:: Data ::

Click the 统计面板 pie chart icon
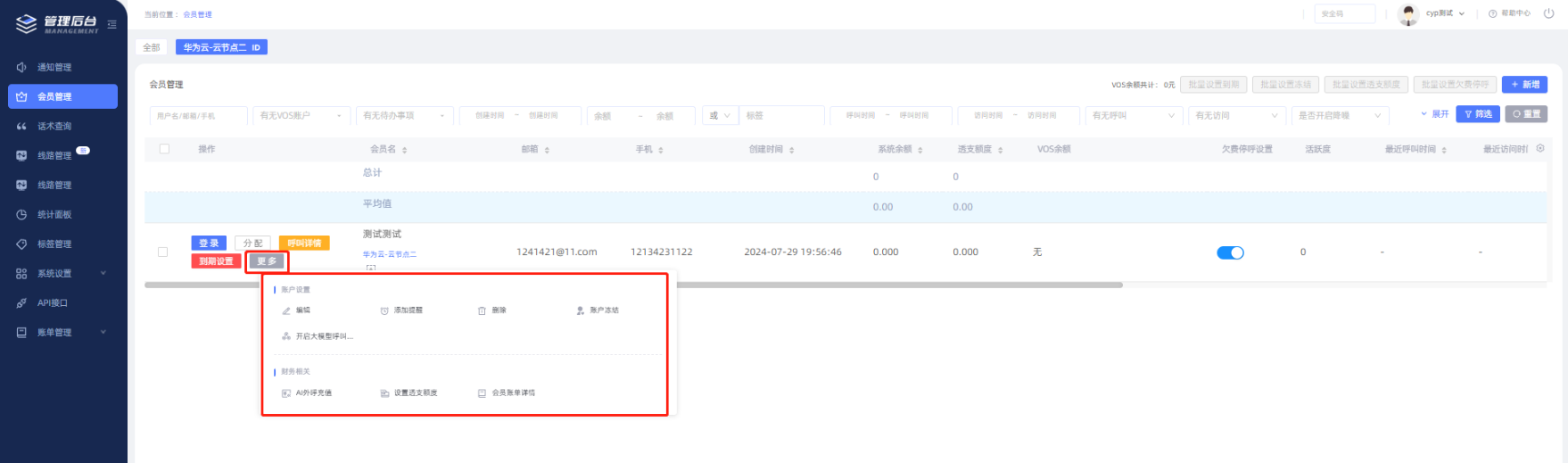This screenshot has height=463, width=1568. [21, 214]
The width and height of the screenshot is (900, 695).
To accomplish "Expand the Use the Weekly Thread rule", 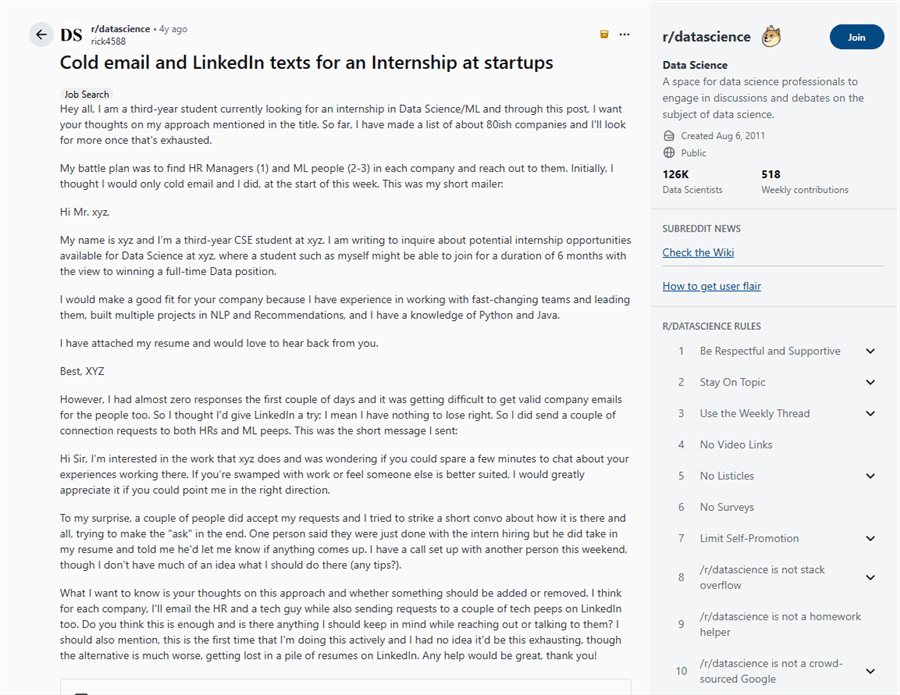I will (869, 413).
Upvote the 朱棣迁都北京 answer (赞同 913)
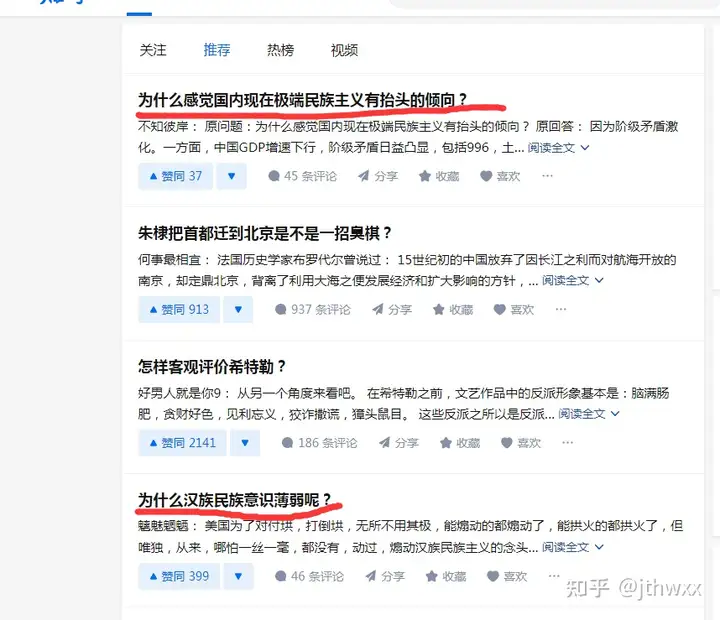The image size is (720, 620). pyautogui.click(x=179, y=310)
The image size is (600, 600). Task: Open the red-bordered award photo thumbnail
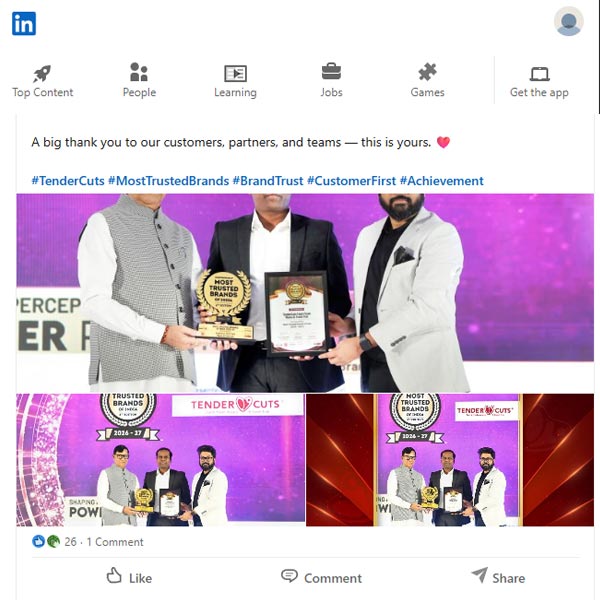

:::

### [Work task]
Exactly the lines from the one with "Upvote the 朱棣迁都北京 answer (赞同 913)" to the last line of the listing are wanted, both ends included and pictures excluded.

### [Answer to the exercise]
Upvote the 朱棣迁都北京 answer (赞同 913)
The image size is (720, 620). pyautogui.click(x=179, y=310)
The image size is (600, 600). Task: Open the red-bordered award photo thumbnail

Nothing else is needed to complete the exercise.